With the addition of a simple offset value that shifted the positions where the noise field was sampled with each frame, the resulting graphic could be animated; forming this very attractive reeds-blowing-in-the-wind effect as the mathematical hills and valleys of the noise field sweep across the image.
It was a simple matter to take the same code and swap in the full-color image of the COORD logo and tweak the density, size, and rotation scaling of the lines until a pleasing appearance was achieved. The final look of the cards taking on some semblance of fire or silk due to the flat nature of the underlying color graphic and the black background.
Do the Twist
At some point during the development of the previous design, I found out about the newest variety of noise generation that Perlin defined (and patented for uses requiring 3 or more dimensions) in 2001. This new algorithm, called Simplex Noise, drops the square sampling grid for a tessellated array of equilateral triangles and takes the lessons Perlin has learned over the years since his first noise implementation to reduce or eliminate sampling artifacts or regularities.
Thanks to the new sampling pattern, performance is slightly increased and the resulting noise textures take on a less boxy appearance with a higher density of variation for a given area.
After taking the code from the previous design and swapping out the old Perlin for the Simplex implementation included in the fantastic Toxic library and compensating for the relative detail scaling, things didn’t really change. The resulting design had a little more detail per area with the resulting curves having a different shape than the old noise formula but it wasn’t enough of a variation to be its own design.
With the new noise system’s attributes taken into account, I went about trying to separate the resulting design from the others. Varying the density of the lines and their width, changing the amount they were allowed to rotate under the influence of the noise samples, and other logo design variations were attempted before settling on a sparser grid of thicker lines. Allowing them more range to rotate over the noise sample output allowed the lines to twist in dramatic ways as peaks and valleys appeared and vanished in the randomized noise field.
As a final treat, I swapped out the 2D noise shifting from the earlier code for a 2D slice of 3D Simplex noise; effectively animating a X-Y slice of noise as it slowly passed through the Z-axis.
I knew Perlin’s work was lauded but I never really had an excuse to apply it outside of the Clouds tool in Adobe Photoshop. Getting a chance to really look at pseudorandom noise as a data source for driving other, more abstract systems really elevated the final designs to something more than just a bumpy surface. Even though the noise values themselves were used for motion or angle, the final works still possessed an organic aspect that makes nearly every Processing sketch output really pleasing to look at.
That alone makes me consider these three designs a wonderful success.
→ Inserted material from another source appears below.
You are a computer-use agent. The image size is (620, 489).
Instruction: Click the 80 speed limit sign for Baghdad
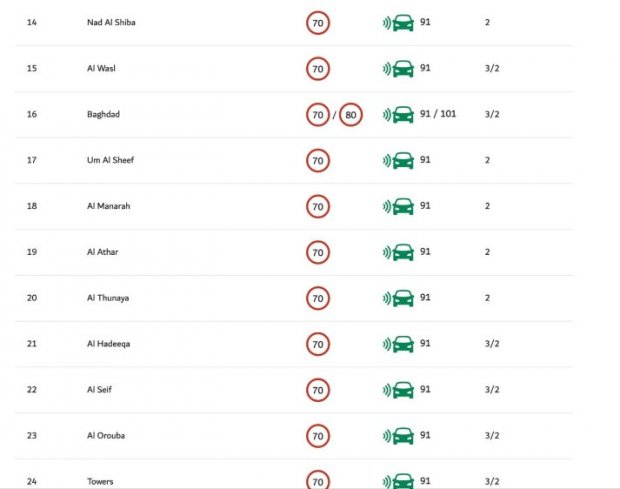click(x=351, y=115)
Perlin, Ken. “Ken’s Academy Award” Ken Perlin’s Homepage, Feb. 2001, mrl.nyu.edu/~perlin/doc/oscar.html
Perlin, Ken. “Improving noise.” ACM transactions on graphics (TOG). Vol. 21. No. 3. ACM, 2002.
Pazos, Abe. “Perlin vs Simplex noise performance” Processing Discourse. Oct. 2018, https://discourse.processing.org/t/perlin-vs-simplex-noise-performance/4189/2
Perlin, Ken. “An Image Synthesizer.” ACM SIGGRAPH Computer Graphics, ACM, July 1985, dl.acm.org/citation.cfm?id=325247.